* **Document segment**:
________________________

Wrapping up this series on Katrina, topping off all of Katrina’s issues is that fact that she has no divorce attorney to represent her in her child custody battle and divorce and her unemployed status means she’s not able to afford an attorney either. Here’s Katrina:
I don’t have a divorce attorney right now. I’m representing myself. My last attorney committed ethical violations against me. He was holding my money for sex. He’s being investigated and there’s potential for felony charges for coercion and extortion. I think they think I’m a flake because I’ve changed attorneys three times.
The first attorney took herself off my case. That was right at the beginning of all this and I completely blew off three meetings. That was her right.
I think my husband’s attorneys see me as an easy target and I hope to God, they underestimate me and don’t expect me to rearrange my life to get my daughter back. I don’t even want her full-time. I’m asking for shared custody. I’m just so scared but I’m not going to stop. I’ll do it myself.
I’m a research scientist and I’m very good at it. So I can go to Denver University library and research the legal issues. Now I’m being squeezed financially to the point where it’s very hard for me to get professional witnesses that I have to pay for. But I’m resourceful. I used to work as a social worker at a women’s shelter and as a therapist at a drug and alcohol treatment center.
I need to learn how to object, what I can ask, how to cross-examine and really do my best. I represented myself before and it was a disaster. I learned they are not on my side. If you don’t follow the rules, it goes against you.
I do have a lawyer I’ve been paying for consultations. She’s fantastic but it’s $245 an hour. She can coach me on what to do so I can go research it. My husband wants the court to believe I’m an unconscionable drug addict that cannot make sense of what’s right for me right now. My father was a crime scene investigator and I hope I maybe inherited his detective ability and I can prove them wrong.
The Divorce Coach Says
I admire Katrina’s determination to be her own divorce attorney – she knows she’s a smart, intelligent woman who should be capable of this. I think it’s a gutsy move and I would like nothing more than to see her succeed. I also see that Katrina can acknowledge her past mistakes, such as why her first attorney removed herself, and is committed to not making those mistakes again.

________________________

* **The data**:
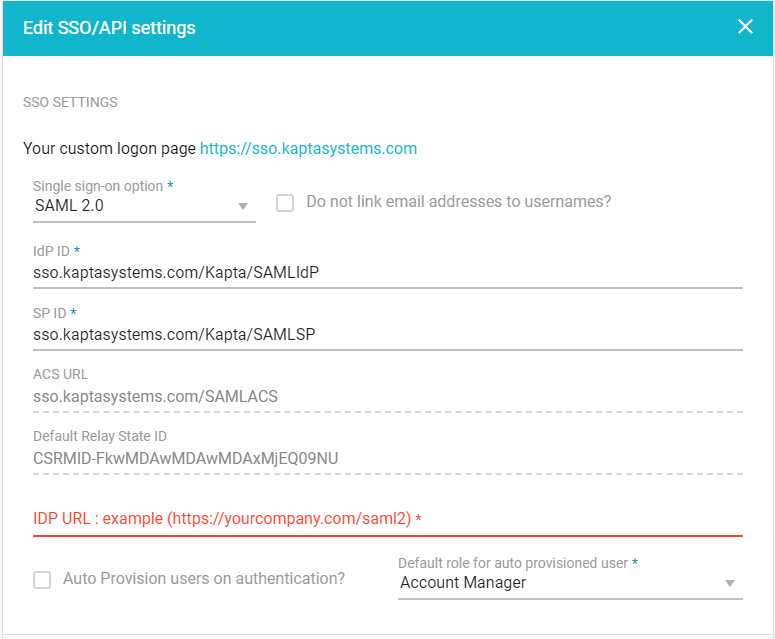The width and height of the screenshot is (775, 639).
Task: Close the Edit SSO/API settings dialog
Action: (x=745, y=27)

________________________

* **Task goal**: In the account of Katrina's divorce, what hourly rate does the lawyer she pays for consultations charge? The listing is drawn from a separate source unrelated to the text.

* **Exercise result**: $245 an hour.